The vertical farm with a ground area of 74 by 35 metres and six-metre-high floors is not comparable with common residential buildings or office complexes. It enables a very area efficient use. According to DLR, an annual yield of more than 630,000 kilograms of lettuce or 95,000 kilograms of tomatoes can be obtained per floor. It is possible to organise the cultivation on different shelf levels due to the high storeys. This enables a cultivation area of 5,000 square metres for lettuce or 1700 square metres for the comparably high tomatoes, on each floor.
The optimal plant growth can be achieved with LED light and a precisely controlled nutrient solution. Currently, the DLR scientists investigate perfect growth conditions with their ‘Evolution and Design of Environmentally closed Nutrition sources’ (EDEN) laboratory.
Only the upper four of five floors of the vertical farm are used to cultivate plants. For example, the logistic centre, the cold store and the administration are situated in the ground floor. The centre of the vertical farm houses the elevators and tanks.
“It is particularly important that the high-rise ‘greenhouse’ has a modular structure that will enable its adaptation to suit the specific requirements of each location,” says Zeidler. The vertical farm should be easily adaptable to local conditions and individual needs of vegetables and fruits. The principle that parameters such as humidity, light and nutrients are precisely controlled remains the same for each location. “This means that the plants will grow faster and therefore the growth process is more productive. We can even influence the taste by adjusting the parameters.”

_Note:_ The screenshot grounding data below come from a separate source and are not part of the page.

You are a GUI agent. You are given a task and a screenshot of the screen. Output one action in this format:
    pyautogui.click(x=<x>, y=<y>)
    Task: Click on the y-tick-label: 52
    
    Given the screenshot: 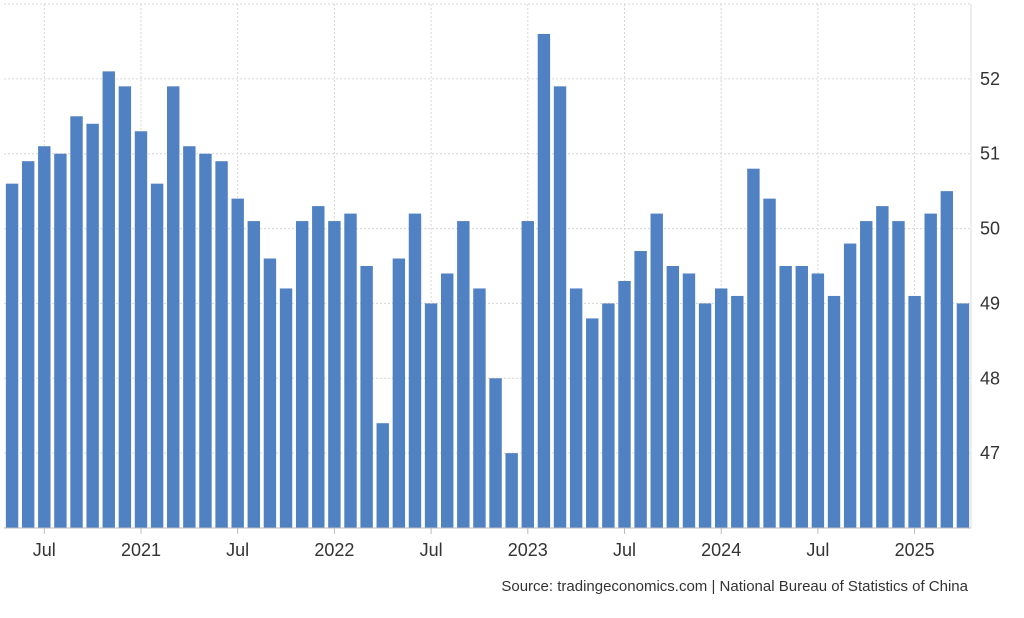 What is the action you would take?
    pyautogui.click(x=990, y=79)
    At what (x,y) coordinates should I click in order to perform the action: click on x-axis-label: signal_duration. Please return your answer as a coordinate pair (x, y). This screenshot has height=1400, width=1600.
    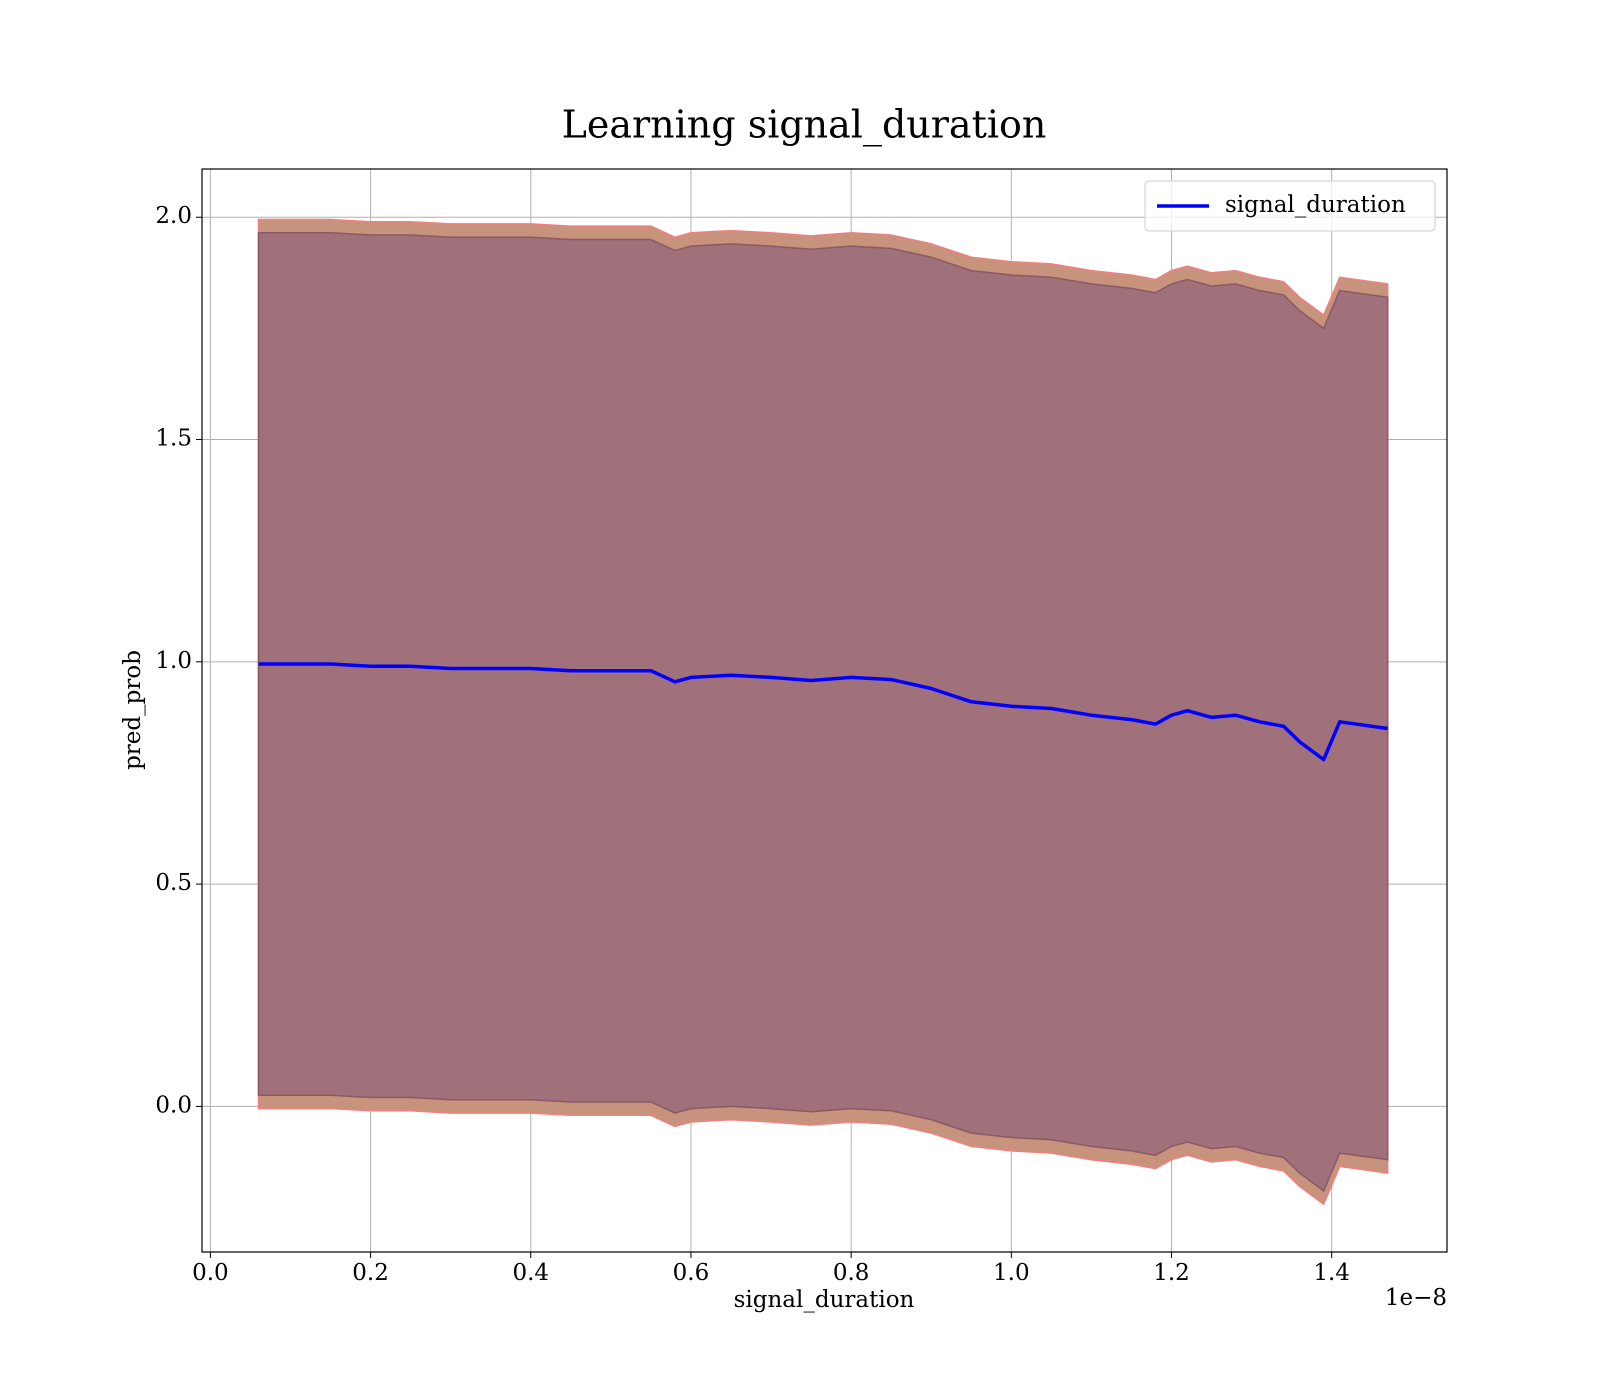
    Looking at the image, I should click on (824, 1300).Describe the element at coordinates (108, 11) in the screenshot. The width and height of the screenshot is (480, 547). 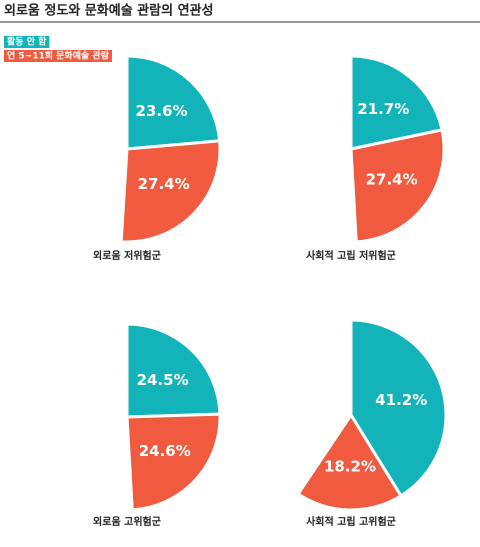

All nutrients are provided in a liquid form. For this reason, no soil is needed. “We have a clean cycle, sealed from the outside world, and therefore do not need any pesticides or chemical insecticides.” The system will only need a relatively small amount of process water, as it is continually re-used. This kind of self-contained ‘greenhouse’ will also allow the scientists to do their research independently of the weather and the season.
There is still considerable need for further research with a view to the amount of energy that the LED lighting requires. “Out in the field, the Sun provides this energy free of charge.” Nevertheless, Zeidler remains confident: “LEDs are becoming increasingly efficient, which means the relative cost of their energy consumption will also drop over the next few years.”
“Our objective is ambitious – to build, together with our partners, a pilot vertical farm in Europe,” says Daniel Schubert, Team Leader of the EDEN Group at DLR. A vertical farm of this kind could be used in many different areas: “Areas where arable land is not available due to poor soil quality and insufficient water, such as a desert, would be conceivable, for instance. The system would also be suitable for regions with very low temperatures, where traditional agriculture is extremely restricted.”